Late-1980s Rate Hike Cycle
• Early-1990s recession: An 8-month recession in which 1.623 million jobs were lost.
• U.S. savings and loans crisis: Higher interest rates and the U.S. real estate downturn caused a continuation of the savings and loans crisis that began in the early-1980s.
• U.S. real estate downturn: Rising interest rates caused a downturn in both commercial and residential real estate.
Mid-1990s Rate Hike Cycle
• Emerging markets crisis/Mexican peso crisis: Low U.S. interest rates in the early-1990s made higher-yielding emerging markets assets more attractive to investors. As U.S. interest rates rose, Mexico and other emerging economies experienced painful readjustments and currency devaluations.
• Orange County, California bankruptcy: Bad bets on highly leveraged interest rate derivatives bankrupted the county as interest rates rose.
Early-2000s Rate Hike Cycle
• Early-2000s recession: An 8-month recession in which 1.59 million jobs were lost after the tech bubble burst.
• Tech bubble bust: Higher interest rates helped burst the late-1990s tech bubble that was centered around internet-related companies, dot-coms, the telecom industry, etc.
Mid-2000s Rate Hike Cycle
• Great Recession: An 18-month recession in which 8.8 million jobs were lost after the U.S. housing and credit bubble burst.
• U.S. housing bubble bust/credit crunch: Low interest rates after the early-2000s tech bust led to the formation of a bubble in housing and credit. When interest rates rose again in the mid-2000s, housing prices and mortgage-backed securities plunged.
Forbes goes on to say the current “everything bubble” that’s formed after a decade of low interest rates will burst, though, we don’t know exactly when, likely ending in an even worse manner than before.

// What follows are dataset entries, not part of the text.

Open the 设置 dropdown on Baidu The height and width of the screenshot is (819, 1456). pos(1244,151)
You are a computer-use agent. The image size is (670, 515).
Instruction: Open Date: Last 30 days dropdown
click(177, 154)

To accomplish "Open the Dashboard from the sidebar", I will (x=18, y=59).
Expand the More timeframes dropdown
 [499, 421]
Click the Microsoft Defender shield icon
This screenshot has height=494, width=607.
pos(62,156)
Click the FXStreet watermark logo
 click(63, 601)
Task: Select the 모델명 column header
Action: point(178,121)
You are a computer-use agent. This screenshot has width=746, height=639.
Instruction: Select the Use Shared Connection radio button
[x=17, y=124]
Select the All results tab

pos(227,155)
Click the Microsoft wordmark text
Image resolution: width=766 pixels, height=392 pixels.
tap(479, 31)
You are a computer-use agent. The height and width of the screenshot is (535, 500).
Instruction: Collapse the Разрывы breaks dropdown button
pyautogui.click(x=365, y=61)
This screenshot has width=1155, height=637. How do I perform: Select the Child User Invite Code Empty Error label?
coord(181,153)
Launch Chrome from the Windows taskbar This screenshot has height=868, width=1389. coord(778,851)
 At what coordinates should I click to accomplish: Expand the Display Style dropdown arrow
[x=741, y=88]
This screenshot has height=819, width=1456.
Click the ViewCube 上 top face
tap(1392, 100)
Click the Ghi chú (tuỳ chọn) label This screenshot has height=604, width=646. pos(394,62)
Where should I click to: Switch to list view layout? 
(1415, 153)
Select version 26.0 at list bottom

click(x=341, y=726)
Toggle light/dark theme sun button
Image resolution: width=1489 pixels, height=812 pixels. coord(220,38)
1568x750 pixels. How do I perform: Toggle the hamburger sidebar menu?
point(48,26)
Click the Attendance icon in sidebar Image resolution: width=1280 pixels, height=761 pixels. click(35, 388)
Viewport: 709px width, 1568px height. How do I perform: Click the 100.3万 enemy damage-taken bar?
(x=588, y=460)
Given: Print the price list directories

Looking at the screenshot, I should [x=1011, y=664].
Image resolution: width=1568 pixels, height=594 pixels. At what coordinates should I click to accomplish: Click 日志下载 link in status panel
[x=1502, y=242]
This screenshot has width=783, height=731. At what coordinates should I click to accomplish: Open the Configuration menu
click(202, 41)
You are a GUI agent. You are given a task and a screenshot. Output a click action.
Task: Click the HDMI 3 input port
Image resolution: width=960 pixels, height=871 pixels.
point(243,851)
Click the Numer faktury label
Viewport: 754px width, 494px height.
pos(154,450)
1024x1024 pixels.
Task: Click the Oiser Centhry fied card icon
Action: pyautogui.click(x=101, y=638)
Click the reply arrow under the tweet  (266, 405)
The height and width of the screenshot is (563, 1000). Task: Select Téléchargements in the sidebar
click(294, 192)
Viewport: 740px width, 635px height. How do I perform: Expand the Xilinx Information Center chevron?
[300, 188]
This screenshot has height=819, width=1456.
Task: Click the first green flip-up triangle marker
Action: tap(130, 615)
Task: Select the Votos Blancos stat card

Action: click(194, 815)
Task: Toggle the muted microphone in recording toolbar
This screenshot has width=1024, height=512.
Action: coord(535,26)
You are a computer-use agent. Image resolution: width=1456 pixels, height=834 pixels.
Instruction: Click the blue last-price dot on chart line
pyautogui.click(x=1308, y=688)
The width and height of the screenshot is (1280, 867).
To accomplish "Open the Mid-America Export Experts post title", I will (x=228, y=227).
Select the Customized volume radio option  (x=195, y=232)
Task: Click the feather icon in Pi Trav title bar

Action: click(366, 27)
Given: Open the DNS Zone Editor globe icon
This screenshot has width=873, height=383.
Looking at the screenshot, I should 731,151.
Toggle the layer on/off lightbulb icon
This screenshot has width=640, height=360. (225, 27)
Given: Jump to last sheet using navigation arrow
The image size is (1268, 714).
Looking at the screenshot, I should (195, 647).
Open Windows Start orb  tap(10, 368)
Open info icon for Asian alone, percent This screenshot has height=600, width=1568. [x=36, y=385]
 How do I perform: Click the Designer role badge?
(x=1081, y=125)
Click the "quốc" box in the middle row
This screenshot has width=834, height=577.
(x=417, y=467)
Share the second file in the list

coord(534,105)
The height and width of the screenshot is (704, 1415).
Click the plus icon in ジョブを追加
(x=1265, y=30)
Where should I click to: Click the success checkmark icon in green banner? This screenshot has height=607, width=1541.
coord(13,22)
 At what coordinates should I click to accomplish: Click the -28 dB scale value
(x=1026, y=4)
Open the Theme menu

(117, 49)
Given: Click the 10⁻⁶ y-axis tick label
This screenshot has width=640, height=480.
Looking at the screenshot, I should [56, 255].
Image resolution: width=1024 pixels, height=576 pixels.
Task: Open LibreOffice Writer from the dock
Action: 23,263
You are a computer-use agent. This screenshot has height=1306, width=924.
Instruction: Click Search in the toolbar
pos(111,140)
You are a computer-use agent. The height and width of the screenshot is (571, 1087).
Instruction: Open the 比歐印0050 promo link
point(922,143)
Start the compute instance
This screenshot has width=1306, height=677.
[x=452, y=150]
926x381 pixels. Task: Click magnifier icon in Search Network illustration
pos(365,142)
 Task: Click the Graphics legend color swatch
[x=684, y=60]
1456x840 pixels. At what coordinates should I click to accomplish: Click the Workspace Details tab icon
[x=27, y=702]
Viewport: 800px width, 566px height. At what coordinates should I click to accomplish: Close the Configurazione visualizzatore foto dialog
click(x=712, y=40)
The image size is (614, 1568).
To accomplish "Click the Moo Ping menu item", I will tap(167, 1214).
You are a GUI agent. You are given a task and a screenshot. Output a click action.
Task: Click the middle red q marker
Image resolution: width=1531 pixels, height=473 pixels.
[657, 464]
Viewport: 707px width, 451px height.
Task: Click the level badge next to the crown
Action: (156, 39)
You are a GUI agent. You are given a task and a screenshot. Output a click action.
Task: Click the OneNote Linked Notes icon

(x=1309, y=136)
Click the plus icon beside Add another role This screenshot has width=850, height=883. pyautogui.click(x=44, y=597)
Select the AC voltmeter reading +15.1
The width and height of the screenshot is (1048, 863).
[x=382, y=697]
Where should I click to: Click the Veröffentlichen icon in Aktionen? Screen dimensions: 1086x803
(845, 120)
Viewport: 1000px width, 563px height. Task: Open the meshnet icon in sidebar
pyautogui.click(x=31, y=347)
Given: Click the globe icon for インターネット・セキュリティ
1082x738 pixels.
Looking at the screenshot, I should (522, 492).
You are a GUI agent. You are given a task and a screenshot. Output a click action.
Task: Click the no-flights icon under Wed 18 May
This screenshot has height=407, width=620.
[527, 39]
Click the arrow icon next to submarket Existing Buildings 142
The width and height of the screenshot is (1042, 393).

The current interest rate hike cycle won’t end any differently than the others discussed in this piece – if anything, it will likely end in an even worse manner because interest rates were held at record low levels for a record period of time. The coming recession, crisis, and bear market will be proportionate to the unprecedented imbalances and distortions that have built up in our economy.